Potential Challenges and Solutions
Coordination of benefits can be a complex and confusing process. You may encounter some challenges or issues along the way, such as:
- Delayed or denied claims: Sometimes, insurance companies may take longer to process your claims or reject them due to missing or incorrect information. To avoid this, make sure you provide accurate and complete information to both insurers and follow up with them regularly.
- Overpayment or underpayment: Sometimes, insurance companies may pay more or less than they should for your covered services. This can result in you owing money to the insurer or the provider or getting a refund from the insurer. To avoid this, review your EOBs carefully and report any errors or discrepancies to the insurer as soon as possible.
- Conflicting or changing rules: Sometimes, insurance companies may have different or updated rules for the coordination of benefits that may affect your coverage or payments. To avoid this, read your policy documents carefully and contact your insurer if you have any questions or concerns.

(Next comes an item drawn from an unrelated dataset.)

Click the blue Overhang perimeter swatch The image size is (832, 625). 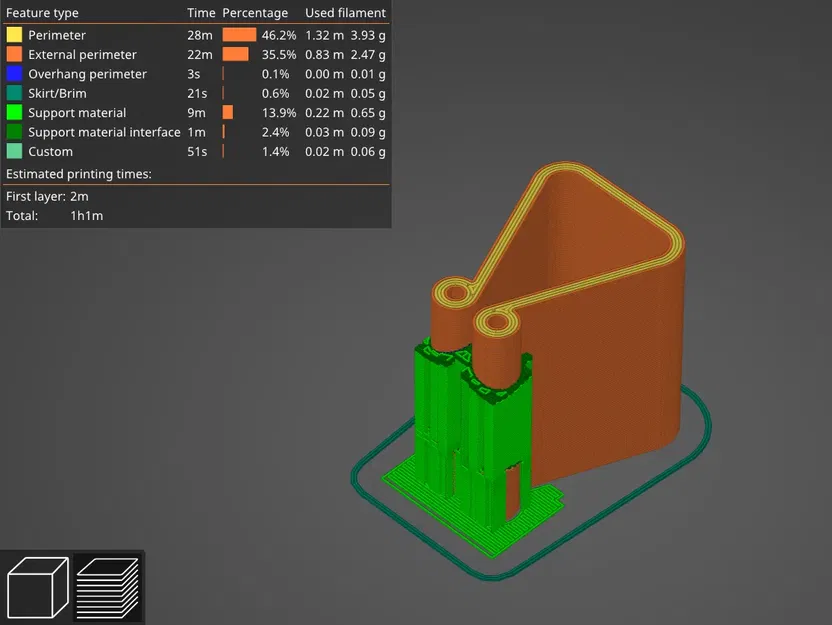[13, 73]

Frequently Asked Questions
What is the purpose of COB?
The purpose of COB is to ensure that you get the maximum benefits from your multiple health insurance plans without paying more than the cost of the medical service(s).
How do I determine which insurance is primary?
The primary insurance is the one that pays first for your covered services according to the COB rules. The secondary insurance is the one that pays after the primary insurance has paid its share. The order of benefit determination depends on various factors, such as your relationship with the policyholder, your birthday, your employment status, and the type of insurance.
Can COB impact out-of-pocket costs?
Yes, COB can impact your out-of-pocket costs, such as deductibles, copayments, and coinsurance. Depending on the coverage and benefits of your primary and secondary plans, you may pay more or less for your medical expenses. For example, if your primary plan has a higher deductible than your secondary plan, you may have to pay more out of your pocket before your secondary plan kicks in. On the other hand, if your secondary plan covers some services that your primary plan does not, you may save money on those services.
What happens if claims are overpaid?
If claims are overpaid, you may receive a refund from the insurance company or the provider, or you may have to repay the excess amount to the insurance company or the provider. You should review your EOBs carefully and contact the insurance company or the provider if you notice any overpayment or underpayment.
How does COB apply to different types of insurance?
COB covers employer-sponsored, individual, Medicare, Medicaid, and other insurance. Benefits are optimized across all applicable plans through coordination. Health insurance coverage for you and your dependents depends on benefit coordination.